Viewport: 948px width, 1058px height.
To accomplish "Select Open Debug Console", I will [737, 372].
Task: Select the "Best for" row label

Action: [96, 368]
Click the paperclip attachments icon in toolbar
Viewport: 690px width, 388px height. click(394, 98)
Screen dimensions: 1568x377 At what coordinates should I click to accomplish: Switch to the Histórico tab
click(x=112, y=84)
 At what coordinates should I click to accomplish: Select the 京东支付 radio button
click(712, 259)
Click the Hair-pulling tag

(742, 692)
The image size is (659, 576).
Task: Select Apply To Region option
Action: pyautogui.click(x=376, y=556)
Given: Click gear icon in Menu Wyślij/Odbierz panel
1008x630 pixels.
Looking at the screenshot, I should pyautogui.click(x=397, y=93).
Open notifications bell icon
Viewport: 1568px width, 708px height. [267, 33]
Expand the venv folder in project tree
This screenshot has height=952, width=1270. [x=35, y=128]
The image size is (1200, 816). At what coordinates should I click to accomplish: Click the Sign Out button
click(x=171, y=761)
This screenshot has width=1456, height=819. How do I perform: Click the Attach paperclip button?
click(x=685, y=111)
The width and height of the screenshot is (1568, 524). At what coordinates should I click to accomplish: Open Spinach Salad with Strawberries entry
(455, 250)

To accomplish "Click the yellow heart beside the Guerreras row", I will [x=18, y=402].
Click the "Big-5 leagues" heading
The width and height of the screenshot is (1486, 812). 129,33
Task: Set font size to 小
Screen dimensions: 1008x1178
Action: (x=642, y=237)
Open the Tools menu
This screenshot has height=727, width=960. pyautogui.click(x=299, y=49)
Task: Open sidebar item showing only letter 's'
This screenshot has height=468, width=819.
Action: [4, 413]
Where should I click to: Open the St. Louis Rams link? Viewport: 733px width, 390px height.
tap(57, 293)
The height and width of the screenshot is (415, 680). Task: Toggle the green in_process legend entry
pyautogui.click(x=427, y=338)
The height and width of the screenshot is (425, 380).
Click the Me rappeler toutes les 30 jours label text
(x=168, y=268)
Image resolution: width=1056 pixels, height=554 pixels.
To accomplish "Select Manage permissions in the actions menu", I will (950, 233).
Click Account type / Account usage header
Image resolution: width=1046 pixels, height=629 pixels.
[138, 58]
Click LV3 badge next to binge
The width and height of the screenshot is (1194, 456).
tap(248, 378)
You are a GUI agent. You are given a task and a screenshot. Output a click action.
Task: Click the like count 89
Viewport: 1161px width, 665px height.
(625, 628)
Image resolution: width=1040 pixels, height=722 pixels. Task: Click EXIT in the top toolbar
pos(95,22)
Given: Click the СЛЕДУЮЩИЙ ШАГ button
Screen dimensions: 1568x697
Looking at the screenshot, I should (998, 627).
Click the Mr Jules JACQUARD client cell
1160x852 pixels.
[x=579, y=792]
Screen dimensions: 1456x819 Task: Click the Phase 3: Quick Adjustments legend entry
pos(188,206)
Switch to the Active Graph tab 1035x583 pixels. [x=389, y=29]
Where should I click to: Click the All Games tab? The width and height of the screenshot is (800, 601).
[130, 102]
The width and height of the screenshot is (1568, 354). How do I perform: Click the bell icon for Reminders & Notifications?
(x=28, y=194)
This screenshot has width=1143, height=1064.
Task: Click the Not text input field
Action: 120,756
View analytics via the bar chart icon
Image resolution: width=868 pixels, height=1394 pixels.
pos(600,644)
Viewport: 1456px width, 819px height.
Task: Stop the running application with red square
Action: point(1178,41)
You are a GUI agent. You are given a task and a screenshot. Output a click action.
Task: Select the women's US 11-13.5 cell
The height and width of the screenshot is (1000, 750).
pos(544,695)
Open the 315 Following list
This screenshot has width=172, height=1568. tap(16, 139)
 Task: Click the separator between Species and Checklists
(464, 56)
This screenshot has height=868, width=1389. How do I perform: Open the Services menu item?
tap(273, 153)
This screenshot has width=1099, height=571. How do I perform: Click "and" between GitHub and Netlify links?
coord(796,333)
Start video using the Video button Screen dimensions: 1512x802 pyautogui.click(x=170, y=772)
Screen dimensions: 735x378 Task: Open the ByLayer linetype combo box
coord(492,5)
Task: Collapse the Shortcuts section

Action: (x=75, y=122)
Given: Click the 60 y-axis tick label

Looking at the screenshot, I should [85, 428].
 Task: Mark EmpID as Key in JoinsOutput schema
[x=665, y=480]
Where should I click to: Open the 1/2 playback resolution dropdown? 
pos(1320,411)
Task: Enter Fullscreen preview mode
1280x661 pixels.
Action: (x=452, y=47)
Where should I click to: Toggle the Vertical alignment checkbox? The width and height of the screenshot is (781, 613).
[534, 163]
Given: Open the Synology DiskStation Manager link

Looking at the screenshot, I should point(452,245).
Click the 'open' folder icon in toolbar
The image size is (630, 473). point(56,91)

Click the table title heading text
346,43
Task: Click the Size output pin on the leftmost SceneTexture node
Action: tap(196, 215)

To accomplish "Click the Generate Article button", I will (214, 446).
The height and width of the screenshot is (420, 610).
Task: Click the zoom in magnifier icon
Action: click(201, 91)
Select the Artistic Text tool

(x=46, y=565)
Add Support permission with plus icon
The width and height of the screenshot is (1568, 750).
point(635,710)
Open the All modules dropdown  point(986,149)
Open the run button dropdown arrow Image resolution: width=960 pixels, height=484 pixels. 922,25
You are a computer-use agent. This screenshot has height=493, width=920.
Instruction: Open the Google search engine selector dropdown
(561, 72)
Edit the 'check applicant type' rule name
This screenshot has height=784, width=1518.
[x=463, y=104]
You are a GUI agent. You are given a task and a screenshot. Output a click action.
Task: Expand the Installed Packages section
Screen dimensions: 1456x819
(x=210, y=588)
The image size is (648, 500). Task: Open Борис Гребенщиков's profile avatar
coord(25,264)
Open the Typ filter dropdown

===============

_Exercise instructions:_ Format the lines above as a JSON list of strings, one string per line, and leave out the blank lines.

_Correct result:_
[
  "Viewport: 948px width, 1058px height.",
  "To accomplish \"Select Open Debug Console\", I will [737, 372].",
  "Task: Select the \"Best for\" row label",
  "Action: [96, 368]",
  "Click the paperclip attachments icon in toolbar",
  "Viewport: 690px width, 388px height. click(394, 98)",
  "Screen dimensions: 1568x377 At what coordinates should I click to accomplish: Switch to the Histórico tab",
  "click(x=112, y=84)",
  " At what coordinates should I click to accomplish: Select the 京东支付 radio button",
  "click(712, 259)",
  "Click the Hair-pulling tag",
  "(742, 692)",
  "The image size is (659, 576).",
  "Task: Select Apply To Region option",
  "Action: pyautogui.click(x=376, y=556)",
  "Given: Click gear icon in Menu Wyślij/Odbierz panel",
  "1008x630 pixels.",
  "Looking at the screenshot, I should pyautogui.click(x=397, y=93).",
  "Open notifications bell icon",
  "Viewport: 1568px width, 708px height. [267, 33]",
  "Expand the venv folder in project tree",
  "This screenshot has height=952, width=1270. [x=35, y=128]",
  "The image size is (1200, 816). At what coordinates should I click to accomplish: Click the Sign Out button",
  "click(x=171, y=761)",
  "This screenshot has width=1456, height=819. How do I perform: Click the Attach paperclip button?",
  "click(x=685, y=111)",
  "The width and height of the screenshot is (1568, 524). At what coordinates should I click to accomplish: Open Spinach Salad with Strawberries entry",
  "(455, 250)",
  "To accomplish \"Click the yellow heart beside the Guerreras row\", I will [x=18, y=402].",
  "Click the \"Big-5 leagues\" heading",
  "The width and height of the screenshot is (1486, 812). 129,33",
  "Task: Set font size to 小",
  "Screen dimensions: 1008x1178",
  "Action: (x=642, y=237)",
  "Open the Tools menu",
  "This screenshot has height=727, width=960. pyautogui.click(x=299, y=49)",
  "Task: Open sidebar item showing only letter 's'",
  "This screenshot has height=468, width=819.",
  "Action: [4, 413]",
  "Where should I click to: Open the St. Louis Rams link? Viewport: 733px width, 390px height.",
  "tap(57, 293)",
  "The height and width of the screenshot is (415, 680). Task: Toggle the green in_process legend entry",
  "pyautogui.click(x=427, y=338)",
  "The height and width of the screenshot is (425, 380).",
  "Click the Me rappeler toutes les 30 jours label text",
  "(x=168, y=268)",
  "Image resolution: width=1056 pixels, height=554 pixels.",
  "To accomplish \"Select Manage permissions in the actions menu\", I will (950, 233).",
  "Click Account type / Account usage header",
  "Image resolution: width=1046 pixels, height=629 pixels.",
  "[138, 58]",
  "Click LV3 badge next to binge",
  "The width and height of the screenshot is (1194, 456).",
  "tap(248, 378)",
  "You are a GUI agent. You are given a task and a screenshot. Output a click action.",
  "Task: Click the like count 89",
  "Viewport: 1161px width, 665px height.",
  "(625, 628)",
  "Image resolution: width=1040 pixels, height=722 pixels. Task: Click EXIT in the top toolbar",
  "pos(95,22)",
  "Given: Click the СЛЕДУЮЩИЙ ШАГ button",
  "Screen dimensions: 1568x697",
  "Looking at the screenshot, I should (998, 627).",
  "Click the Mr Jules JACQUARD client cell",
  "1160x852 pixels.",
  "[x=579, y=792]",
  "Screen dimensions: 1456x819 Task: Click the Phase 3: Quick Adjustments legend entry",
  "pos(188,206)",
  "Switch to the Active Graph tab 1035x583 pixels. [x=389, y=29]",
  "Where should I click to: Click the All Games tab? The width and height of the screenshot is (800, 601).",
  "[130, 102]",
  "The width and height of the screenshot is (1568, 354). How do I perform: Click the bell icon for Reminders & Notifications?",
  "(x=28, y=194)",
  "This screenshot has width=1143, height=1064.",
  "Task: Click the Not text input field",
  "Action: 120,756",
  "View analytics via the bar chart icon",
  "Image resolution: width=868 pixels, height=1394 pixels.",
  "pos(600,644)",
  "Viewport: 1456px width, 819px height.",
  "Task: Stop the running application with red square",
  "Action: point(1178,41)",
  "You are a GUI agent. You are given a task and a screenshot. Output a click action.",
  "Task: Select the women's US 11-13.5 cell",
  "The height and width of the screenshot is (1000, 750).",
  "pos(544,695)",
  "Open the 315 Following list",
  "This screenshot has width=172, height=1568. tap(16, 139)",
  " Task: Click the separator between Species and Checklists",
  "(464, 56)",
  "This screenshot has height=868, width=1389. How do I perform: Open the Services menu item?",
  "tap(273, 153)",
  "This screenshot has width=1099, height=571. How do I perform: Click \"and\" between GitHub and Netlify links?",
  "coord(796,333)",
  "Start video using the Video button Screen dimensions: 1512x802 pyautogui.click(x=170, y=772)",
  "Screen dimensions: 735x378 Task: Open the ByLayer linetype combo box",
  "coord(492,5)",
  "Task: Collapse the Shortcuts section",
  "Action: (x=75, y=122)",
  "Given: Click the 60 y-axis tick label",
  "Looking at the screenshot, I should [85, 428].",
  " Task: Mark EmpID as Key in JoinsOutput schema",
  "[x=665, y=480]",
  "Where should I click to: Open the 1/2 playback resolution dropdown? ",
  "pos(1320,411)",
  "Task: Enter Fullscreen preview mode",
  "1280x661 pixels.",
  "Action: (x=452, y=47)",
  "Where should I click to: Toggle the Vertical alignment checkbox? The width and height of the screenshot is (781, 613).",
  "[534, 163]",
  "Given: Open the Synology DiskStation Manager link",
  "Looking at the screenshot, I should point(452,245).",
  "Click the 'open' folder icon in toolbar",
  "The image size is (630, 473). point(56,91)",
  "Click the table title heading text",
  "346,43",
  "Task: Click the Size output pin on the leftmost SceneTexture node",
  "Action: tap(196, 215)",
  "To accomplish \"Click the Generate Article button\", I will (214, 446).",
  "The height and width of the screenshot is (420, 610).",
  "Task: Click the zoom in magnifier icon",
  "Action: click(201, 91)",
  "Select the Artistic Text tool",
  "(x=46, y=565)",
  "Add Support permission with plus icon",
  "The width and height of the screenshot is (1568, 750).",
  "point(635,710)",
  "Open the All modules dropdown  point(986,149)",
  "Open the run button dropdown arrow Image resolution: width=960 pixels, height=484 pixels. 922,25",
  "You are a computer-use agent. This screenshot has height=493, width=920.",
  "Instruction: Open the Google search engine selector dropdown",
  "(561, 72)",
  "Edit the 'check applicant type' rule name",
  "This screenshot has height=784, width=1518.",
  "[x=463, y=104]",
  "You are a GUI agent. You are given a task and a screenshot. Output a click action.",
  "Task: Expand the Installed Packages section",
  "Screen dimensions: 1456x819",
  "(x=210, y=588)",
  "The image size is (648, 500). Task: Open Борис Гребенщиков's profile avatar",
  "coord(25,264)",
  "Open the Typ filter dropdown"
]